We described what cloud computing is, where the platform environments and architectures have evolved from, and their direction of travel. We then looked at the Shared Responsibility model, which is critical to understand the security model when adopting cloud computing. We concluded by outlining the delivery and service models for cloud computing, comparing each, outlining the characteristics, and including some simple examples; this helps us to understand the use case for each model and which model may be most appropriate in any given scenario.
Further knowledge beyond the required exam content was provided to prepare for a real-world, day-to-day Azure-focused role.
In the next chapter, we will look at the benefits and value of cloud computing and its positioning as a digital transformation enabler.
This section provides links to additional exam information and study references:
- Exam AZ-900: Microsoft Azure Fundamentals: https://docs.microsoft.com/en-us/learn/certifications/exams/az-900
- Exam AZ-900: skills outline: https://query.prod.cms.rt.microsoft.com/cms/api/am/binary/RE3VwUY
- Describe core Azure concepts: https://docs.microsoft.com/en-us/learn/paths/az-900-describe-cloud-concepts
- Describe the different types of cloud computing: https://docs.microsoft.com/en-us/learn/modules/fundamental-azure-concepts/types-of-cloud-computing
- Describe the different categories of cloud services: https://docs.microsoft.com/en-us/learn/modules/fundamental-azure-concepts/categories-of-cloud-services
- Microsoft cloud computing definition: https://azure.microsoft.com/en-in/overview/what-is-cloud-computing
- NIST cloud computing definition: https://www.nist.gov/news-events/news/2011/10/final-version-nist-cloud-computing-definition-published
Challenge yourself with what you have learned in this chapter (Note down the answers that you believe are correct; go back and review the content of this chapter for any you are unsure of):
- List three public cloud computing platforms and their providers.
- List three private cloud computing platforms and their providers.
- Explain a hybrid cloud approach.
- Explain the definition of cloud computing and Microsoft Azure.
- What cost expenditure model is used for public, private, and hybrid cloud models?
- Does adopting a public cloud platform mean you no longer need an on-premises data center?
- List these architectures in order of evolution: containers, serverless, bare metal, virtual machines.
- Explain how containers compare to virtual machines.
- Explain how PaaS compares to serverless (FaaS).
- What are the three levels to be considered for the Shared Responsibility Model?
- List three cloud computing delivery models.
- List a minimum of three characteristics of public cloud computing resources.
- List a minimum of three characteristics of private cloud computing resources.
- List a minimum of three characteristics of the hybrid cloud computing approach.
- List four cloud computing service models.
- Explain serverless computing.
- List a minimum of two characteristics of IaaS.

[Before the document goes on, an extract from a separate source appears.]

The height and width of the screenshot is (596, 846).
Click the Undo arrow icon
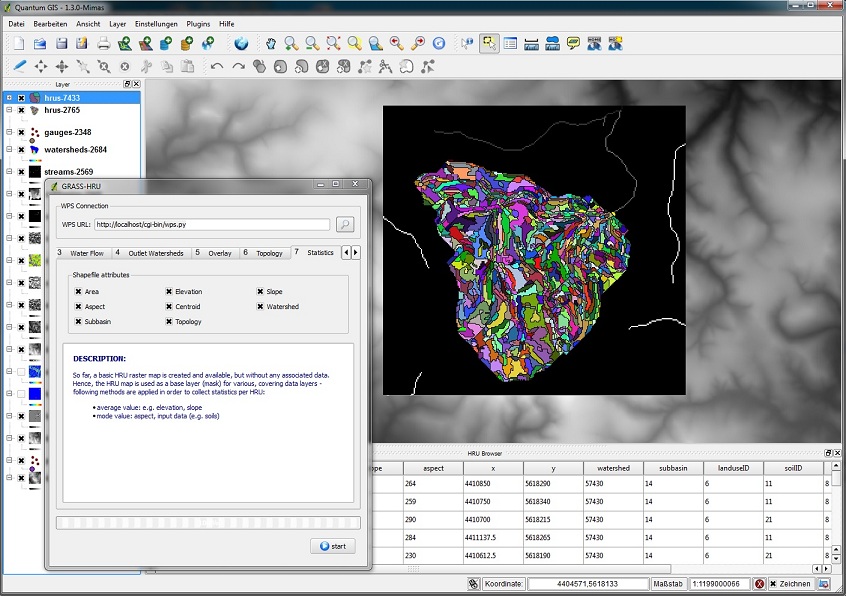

- List a minimum of two examples of IaaS resources.
- List a minimum of three characteristics of PaaS.
- List a minimum of two examples of PaaS resources.
- List a minimum of three characteristics of serverless (FaaS).
- List two examples of serverless/FaaS resources.
- List a minimum of three characteristics of SaaS.
- List a minimum of two examples of SaaS resources.
- List a minimum of two non-Microsoft SaaS solutions.